What the task asks -> Copy exactly the lines from the first line of the records below through the line containing "Task: Select the final", including both, and nothing else.

*** Data for this exercise Section Begins ***

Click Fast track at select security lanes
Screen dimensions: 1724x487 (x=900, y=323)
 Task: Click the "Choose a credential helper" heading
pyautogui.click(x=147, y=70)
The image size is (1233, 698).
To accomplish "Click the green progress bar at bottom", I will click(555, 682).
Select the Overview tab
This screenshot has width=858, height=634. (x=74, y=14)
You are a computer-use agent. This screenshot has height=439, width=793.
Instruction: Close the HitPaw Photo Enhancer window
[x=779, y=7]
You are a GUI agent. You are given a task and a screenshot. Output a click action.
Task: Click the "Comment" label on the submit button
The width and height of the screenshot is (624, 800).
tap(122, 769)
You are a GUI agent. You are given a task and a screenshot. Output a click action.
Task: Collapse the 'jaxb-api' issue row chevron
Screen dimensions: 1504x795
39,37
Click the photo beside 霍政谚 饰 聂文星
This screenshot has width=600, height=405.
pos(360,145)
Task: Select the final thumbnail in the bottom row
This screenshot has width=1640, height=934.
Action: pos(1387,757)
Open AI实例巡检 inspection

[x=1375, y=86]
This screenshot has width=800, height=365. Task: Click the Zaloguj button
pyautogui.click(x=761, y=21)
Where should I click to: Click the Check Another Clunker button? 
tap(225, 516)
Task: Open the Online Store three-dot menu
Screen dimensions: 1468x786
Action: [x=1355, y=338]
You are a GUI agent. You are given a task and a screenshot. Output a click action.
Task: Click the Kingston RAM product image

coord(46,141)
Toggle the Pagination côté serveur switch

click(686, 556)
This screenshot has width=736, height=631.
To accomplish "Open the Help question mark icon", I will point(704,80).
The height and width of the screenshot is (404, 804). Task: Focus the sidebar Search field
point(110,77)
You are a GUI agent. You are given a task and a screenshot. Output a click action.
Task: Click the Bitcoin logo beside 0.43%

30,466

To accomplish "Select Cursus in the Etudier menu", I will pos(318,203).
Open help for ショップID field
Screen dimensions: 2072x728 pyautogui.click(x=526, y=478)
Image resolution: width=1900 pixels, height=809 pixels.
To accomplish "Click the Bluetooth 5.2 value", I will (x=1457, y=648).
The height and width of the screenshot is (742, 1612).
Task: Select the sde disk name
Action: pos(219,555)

*** Data for this exercise Section Ends ***

Output of the task ->
Click Fast track at select security lanes
Screen dimensions: 1724x487 (x=900, y=323)
 Task: Click the "Choose a credential helper" heading
pyautogui.click(x=147, y=70)
The image size is (1233, 698).
To accomplish "Click the green progress bar at bottom", I will click(555, 682).
Select the Overview tab
This screenshot has width=858, height=634. (x=74, y=14)
You are a computer-use agent. This screenshot has height=439, width=793.
Instruction: Close the HitPaw Photo Enhancer window
[x=779, y=7]
You are a GUI agent. You are given a task and a screenshot. Output a click action.
Task: Click the "Comment" label on the submit button
The width and height of the screenshot is (624, 800).
tap(122, 769)
You are a GUI agent. You are given a task and a screenshot. Output a click action.
Task: Collapse the 'jaxb-api' issue row chevron
Screen dimensions: 1504x795
39,37
Click the photo beside 霍政谚 饰 聂文星
This screenshot has width=600, height=405.
pos(360,145)
Task: Select the final thumbnail in the bottom row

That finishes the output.